Even gender balance in ITU's software graduate programme
51 percent of the newly admitted students in the IT University's Master's programme in Software Design are women. It is important that women take part in shaping the digital development, says Head of Department Peter Sestoft.
An equal number of men and women will be present in the auditorium when students in ITU’s MSc in Software Design programme begin their studies this week.
Of the 142 students enrolled in the programme, 73 are women, or 51 percent of the class. In 2018, 44 percent of the newly enrolled students were women.
“We are delighted that many women, as well as men, see opportunities in combining a non-IT background with software development. It is important that women are as much a part of digital development as men.
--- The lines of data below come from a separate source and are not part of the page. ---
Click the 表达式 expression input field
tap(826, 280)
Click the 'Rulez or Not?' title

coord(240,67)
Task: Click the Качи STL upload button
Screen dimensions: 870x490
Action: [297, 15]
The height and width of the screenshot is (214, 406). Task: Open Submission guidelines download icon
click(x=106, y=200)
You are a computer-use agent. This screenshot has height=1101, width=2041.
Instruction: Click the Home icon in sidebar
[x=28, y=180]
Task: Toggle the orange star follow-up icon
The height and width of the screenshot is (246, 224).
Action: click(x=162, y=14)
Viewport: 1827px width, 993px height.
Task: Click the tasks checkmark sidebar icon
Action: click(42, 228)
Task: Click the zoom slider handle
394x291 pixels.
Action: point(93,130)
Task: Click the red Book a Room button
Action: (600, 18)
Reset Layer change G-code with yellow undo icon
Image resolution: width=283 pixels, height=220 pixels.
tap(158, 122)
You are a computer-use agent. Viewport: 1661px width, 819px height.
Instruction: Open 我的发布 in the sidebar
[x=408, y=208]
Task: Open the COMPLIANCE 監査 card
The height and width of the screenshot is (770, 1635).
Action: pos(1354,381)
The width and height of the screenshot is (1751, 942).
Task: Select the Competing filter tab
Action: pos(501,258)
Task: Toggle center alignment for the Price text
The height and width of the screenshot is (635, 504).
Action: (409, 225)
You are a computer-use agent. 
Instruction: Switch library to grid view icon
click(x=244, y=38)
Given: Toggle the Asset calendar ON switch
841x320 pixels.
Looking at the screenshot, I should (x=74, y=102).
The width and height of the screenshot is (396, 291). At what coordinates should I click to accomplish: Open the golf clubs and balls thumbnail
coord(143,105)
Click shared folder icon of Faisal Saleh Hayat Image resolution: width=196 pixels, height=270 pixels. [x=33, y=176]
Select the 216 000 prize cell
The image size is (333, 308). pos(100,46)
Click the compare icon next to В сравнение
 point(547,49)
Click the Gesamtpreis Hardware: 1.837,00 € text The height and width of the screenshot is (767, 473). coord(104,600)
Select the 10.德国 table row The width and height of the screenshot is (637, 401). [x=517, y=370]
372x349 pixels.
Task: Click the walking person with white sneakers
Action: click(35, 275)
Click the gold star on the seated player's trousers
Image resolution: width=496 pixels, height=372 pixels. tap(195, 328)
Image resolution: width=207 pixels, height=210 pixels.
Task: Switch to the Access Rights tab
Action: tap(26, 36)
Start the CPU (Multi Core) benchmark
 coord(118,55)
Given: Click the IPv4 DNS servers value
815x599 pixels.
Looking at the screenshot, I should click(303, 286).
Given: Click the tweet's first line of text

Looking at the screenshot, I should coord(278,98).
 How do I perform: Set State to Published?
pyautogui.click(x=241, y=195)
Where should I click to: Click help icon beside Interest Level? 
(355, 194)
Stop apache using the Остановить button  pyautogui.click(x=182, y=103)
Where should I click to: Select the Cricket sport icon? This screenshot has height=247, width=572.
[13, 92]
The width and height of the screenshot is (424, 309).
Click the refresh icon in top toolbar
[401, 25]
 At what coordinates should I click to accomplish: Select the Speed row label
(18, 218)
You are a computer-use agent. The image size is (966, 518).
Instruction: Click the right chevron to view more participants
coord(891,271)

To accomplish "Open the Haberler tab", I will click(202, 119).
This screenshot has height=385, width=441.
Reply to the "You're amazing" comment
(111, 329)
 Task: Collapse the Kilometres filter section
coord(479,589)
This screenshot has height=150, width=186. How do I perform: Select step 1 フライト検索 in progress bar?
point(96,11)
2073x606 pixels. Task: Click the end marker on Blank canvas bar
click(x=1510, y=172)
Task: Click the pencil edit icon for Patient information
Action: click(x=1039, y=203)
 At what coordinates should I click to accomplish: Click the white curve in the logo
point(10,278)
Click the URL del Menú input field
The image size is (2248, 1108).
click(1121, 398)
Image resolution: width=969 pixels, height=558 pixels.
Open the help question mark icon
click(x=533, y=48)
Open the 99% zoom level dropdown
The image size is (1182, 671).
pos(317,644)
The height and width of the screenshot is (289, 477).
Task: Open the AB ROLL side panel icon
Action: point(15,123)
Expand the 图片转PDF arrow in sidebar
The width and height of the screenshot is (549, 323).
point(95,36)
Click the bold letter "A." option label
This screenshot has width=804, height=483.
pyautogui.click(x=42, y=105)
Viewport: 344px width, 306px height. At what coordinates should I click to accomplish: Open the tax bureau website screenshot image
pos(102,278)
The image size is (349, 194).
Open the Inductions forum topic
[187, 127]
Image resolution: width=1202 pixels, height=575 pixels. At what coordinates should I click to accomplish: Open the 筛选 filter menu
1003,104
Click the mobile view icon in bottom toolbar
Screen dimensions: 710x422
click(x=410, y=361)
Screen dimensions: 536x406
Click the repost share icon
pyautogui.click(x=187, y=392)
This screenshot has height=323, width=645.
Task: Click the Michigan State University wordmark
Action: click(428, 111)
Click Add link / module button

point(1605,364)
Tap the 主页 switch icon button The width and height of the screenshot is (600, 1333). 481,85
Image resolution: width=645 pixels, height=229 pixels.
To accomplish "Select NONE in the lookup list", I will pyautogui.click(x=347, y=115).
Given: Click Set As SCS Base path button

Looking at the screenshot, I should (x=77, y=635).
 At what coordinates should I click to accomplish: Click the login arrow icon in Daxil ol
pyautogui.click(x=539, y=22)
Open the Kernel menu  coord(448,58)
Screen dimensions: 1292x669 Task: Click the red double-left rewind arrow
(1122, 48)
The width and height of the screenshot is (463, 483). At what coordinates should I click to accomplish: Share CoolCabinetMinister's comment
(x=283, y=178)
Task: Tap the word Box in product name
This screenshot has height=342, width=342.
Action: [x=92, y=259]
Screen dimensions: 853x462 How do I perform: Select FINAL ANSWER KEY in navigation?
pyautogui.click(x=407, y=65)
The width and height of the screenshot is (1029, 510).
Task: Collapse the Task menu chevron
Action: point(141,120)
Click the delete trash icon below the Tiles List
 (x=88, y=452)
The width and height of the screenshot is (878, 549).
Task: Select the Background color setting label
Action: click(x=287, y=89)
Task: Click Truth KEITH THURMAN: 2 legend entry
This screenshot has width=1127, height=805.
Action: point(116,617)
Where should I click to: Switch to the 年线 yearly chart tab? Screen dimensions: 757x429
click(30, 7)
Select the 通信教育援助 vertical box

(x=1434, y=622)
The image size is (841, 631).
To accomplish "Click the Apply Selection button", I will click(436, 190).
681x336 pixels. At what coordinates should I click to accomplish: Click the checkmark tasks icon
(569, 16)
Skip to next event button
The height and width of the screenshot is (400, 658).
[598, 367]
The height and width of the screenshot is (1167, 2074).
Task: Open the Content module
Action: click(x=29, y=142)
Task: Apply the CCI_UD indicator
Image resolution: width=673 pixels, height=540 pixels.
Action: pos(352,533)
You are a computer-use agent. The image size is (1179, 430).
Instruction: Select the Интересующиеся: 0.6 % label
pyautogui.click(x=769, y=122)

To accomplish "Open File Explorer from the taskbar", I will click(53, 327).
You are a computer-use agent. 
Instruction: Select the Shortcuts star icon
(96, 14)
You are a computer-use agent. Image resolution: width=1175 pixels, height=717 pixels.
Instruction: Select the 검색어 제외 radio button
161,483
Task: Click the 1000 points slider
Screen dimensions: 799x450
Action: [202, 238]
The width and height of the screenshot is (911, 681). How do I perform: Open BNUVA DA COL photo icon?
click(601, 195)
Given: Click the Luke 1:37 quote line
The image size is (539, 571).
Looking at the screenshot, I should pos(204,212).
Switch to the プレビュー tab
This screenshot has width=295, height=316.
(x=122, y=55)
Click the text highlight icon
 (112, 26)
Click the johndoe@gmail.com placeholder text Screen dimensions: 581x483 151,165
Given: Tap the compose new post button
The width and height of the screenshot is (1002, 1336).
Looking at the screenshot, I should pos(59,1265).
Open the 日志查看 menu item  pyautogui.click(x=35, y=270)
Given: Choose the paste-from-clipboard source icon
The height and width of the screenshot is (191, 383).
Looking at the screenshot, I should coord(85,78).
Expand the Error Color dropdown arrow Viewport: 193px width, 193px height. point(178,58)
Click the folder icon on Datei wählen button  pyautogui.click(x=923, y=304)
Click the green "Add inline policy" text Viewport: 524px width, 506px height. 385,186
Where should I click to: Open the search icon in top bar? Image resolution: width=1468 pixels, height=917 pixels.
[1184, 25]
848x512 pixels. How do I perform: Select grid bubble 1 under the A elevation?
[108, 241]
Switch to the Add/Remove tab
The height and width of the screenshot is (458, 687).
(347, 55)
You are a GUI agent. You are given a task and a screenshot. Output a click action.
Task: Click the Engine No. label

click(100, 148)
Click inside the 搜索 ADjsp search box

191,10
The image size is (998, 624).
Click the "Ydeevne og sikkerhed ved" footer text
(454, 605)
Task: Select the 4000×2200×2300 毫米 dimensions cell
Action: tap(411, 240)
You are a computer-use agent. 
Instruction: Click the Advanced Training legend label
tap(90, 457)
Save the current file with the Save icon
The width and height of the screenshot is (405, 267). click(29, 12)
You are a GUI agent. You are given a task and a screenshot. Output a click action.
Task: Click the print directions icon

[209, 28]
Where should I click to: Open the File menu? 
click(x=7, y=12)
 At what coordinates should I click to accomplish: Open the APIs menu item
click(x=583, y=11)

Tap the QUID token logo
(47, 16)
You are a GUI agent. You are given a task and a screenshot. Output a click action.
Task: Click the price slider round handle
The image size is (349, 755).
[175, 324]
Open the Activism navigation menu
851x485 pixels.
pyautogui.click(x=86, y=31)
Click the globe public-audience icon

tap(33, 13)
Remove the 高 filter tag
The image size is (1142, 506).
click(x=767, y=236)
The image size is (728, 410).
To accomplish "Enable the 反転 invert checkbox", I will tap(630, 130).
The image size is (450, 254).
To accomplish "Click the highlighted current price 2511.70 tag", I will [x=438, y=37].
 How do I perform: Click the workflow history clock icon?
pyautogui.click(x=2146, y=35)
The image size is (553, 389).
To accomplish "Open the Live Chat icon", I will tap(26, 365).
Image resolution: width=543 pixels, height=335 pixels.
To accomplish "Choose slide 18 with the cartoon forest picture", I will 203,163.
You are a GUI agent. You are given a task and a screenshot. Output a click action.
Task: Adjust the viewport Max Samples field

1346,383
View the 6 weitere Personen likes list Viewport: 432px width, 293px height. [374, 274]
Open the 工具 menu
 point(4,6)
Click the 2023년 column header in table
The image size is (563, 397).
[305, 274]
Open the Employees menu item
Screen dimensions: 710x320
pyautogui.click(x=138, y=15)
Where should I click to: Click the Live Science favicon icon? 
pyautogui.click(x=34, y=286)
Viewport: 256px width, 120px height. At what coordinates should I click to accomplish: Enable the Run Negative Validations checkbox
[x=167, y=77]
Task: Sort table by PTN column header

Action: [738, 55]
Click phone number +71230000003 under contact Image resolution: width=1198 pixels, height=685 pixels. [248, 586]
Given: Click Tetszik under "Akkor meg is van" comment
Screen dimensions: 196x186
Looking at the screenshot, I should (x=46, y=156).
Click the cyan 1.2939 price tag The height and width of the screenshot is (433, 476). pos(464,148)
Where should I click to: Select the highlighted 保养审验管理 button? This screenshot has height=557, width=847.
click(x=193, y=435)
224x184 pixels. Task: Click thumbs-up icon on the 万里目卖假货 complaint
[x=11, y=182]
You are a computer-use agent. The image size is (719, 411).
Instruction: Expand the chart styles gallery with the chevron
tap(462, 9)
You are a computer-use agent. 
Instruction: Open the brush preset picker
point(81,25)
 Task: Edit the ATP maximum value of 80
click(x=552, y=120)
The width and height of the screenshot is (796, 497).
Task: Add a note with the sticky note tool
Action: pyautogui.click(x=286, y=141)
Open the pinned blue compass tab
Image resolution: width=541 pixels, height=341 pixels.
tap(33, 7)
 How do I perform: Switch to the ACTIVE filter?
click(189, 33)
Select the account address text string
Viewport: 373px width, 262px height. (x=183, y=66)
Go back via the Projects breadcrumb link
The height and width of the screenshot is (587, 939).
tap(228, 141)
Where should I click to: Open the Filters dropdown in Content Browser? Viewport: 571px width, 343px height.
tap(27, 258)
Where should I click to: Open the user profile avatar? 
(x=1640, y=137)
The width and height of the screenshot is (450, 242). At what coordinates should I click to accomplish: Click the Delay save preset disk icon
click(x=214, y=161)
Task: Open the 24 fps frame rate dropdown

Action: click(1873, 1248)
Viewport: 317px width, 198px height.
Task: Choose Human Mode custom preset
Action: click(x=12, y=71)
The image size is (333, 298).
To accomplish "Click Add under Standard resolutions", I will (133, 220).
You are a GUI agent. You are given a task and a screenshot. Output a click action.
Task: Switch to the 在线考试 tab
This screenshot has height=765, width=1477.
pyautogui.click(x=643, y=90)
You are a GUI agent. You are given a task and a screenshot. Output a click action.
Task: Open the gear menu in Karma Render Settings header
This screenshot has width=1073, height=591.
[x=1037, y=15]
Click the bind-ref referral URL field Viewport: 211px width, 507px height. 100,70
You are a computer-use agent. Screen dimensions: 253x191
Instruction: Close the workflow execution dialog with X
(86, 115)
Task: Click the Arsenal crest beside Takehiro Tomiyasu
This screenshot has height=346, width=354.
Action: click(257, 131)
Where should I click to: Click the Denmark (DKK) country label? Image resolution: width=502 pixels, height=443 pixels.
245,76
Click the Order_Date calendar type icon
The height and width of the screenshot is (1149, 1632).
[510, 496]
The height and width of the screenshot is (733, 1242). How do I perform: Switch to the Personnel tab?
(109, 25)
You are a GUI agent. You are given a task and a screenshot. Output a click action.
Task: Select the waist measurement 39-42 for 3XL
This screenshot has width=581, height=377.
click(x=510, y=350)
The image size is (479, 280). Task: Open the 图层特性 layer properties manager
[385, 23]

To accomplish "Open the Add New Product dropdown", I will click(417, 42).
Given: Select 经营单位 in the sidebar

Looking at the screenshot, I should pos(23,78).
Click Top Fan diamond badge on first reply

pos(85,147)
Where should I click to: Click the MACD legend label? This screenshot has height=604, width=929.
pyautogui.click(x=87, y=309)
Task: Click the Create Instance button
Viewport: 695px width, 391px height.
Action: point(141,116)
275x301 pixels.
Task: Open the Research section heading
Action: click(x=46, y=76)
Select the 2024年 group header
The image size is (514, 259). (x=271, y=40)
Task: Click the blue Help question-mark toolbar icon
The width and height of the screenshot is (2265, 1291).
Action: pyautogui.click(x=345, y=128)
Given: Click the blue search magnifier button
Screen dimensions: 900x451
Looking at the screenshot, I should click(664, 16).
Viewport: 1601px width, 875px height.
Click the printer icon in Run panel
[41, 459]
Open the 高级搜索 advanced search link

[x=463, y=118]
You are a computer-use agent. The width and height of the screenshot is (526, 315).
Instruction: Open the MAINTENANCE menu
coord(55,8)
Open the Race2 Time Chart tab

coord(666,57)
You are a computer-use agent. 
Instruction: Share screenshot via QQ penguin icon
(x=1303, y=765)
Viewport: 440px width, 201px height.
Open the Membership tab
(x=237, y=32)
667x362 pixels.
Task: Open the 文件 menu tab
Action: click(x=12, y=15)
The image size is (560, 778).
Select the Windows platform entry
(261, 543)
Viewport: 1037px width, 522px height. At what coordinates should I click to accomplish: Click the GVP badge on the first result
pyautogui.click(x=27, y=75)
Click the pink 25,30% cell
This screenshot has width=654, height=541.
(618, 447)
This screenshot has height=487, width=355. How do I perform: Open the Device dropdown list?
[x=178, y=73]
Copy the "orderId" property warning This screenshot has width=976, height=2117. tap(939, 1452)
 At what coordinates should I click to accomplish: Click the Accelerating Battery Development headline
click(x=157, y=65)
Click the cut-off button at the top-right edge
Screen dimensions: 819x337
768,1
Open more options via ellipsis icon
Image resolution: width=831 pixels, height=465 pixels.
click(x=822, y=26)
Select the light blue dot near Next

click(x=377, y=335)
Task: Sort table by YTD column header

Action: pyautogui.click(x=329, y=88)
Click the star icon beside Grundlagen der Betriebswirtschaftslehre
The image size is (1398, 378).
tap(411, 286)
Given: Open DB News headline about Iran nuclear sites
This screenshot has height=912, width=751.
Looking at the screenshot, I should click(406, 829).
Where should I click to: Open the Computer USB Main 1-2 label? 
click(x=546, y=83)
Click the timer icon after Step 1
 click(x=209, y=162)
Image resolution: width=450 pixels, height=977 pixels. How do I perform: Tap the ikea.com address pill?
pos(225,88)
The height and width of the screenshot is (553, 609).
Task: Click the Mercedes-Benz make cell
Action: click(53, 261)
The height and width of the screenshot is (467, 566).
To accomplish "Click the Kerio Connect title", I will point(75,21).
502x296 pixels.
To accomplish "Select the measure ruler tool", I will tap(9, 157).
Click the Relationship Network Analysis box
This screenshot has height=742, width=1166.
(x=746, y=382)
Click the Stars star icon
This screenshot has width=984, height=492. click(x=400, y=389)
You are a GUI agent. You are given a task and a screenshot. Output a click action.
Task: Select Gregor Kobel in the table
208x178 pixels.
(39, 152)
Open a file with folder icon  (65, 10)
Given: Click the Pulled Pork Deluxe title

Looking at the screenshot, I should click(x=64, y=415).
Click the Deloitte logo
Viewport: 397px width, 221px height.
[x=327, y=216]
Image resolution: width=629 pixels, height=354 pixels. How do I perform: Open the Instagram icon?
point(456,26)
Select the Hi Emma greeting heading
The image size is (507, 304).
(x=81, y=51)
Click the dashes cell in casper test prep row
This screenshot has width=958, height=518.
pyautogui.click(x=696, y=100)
ITU is making a big effort to attract more women to the technical IT education programmes, and it is fantastic that this has resulted in an even gender balance in the Software Design programme this year," says Peter Sestoft, Head of the Computer Science Department.
Software Design is aimed at students with a non-IT bachelor's degree who want to combine their academic background with computer science skills such as software development, data analysis and algorithm development.
IT combination gives unique profile
This year's newly admitted students come from a wide range of subjects within the humanities, social sciences and natural sciences, as well as professional bachelors – including law, history, engineering and teaching.
Profiles combining software development and a non-IT subject are in high demand among employers, says Peter Sestoft.
"For example, a nurse will have good prerequisites for creating innovative IT solutions for the healthcare sector, while a student with a bachelor’s degree in Danish is well-equipped to develop language technology solutions, for instance for virtual assistants," he says.
In the programme, students can specialize in business analytics, user-oriented software development or software development & technology.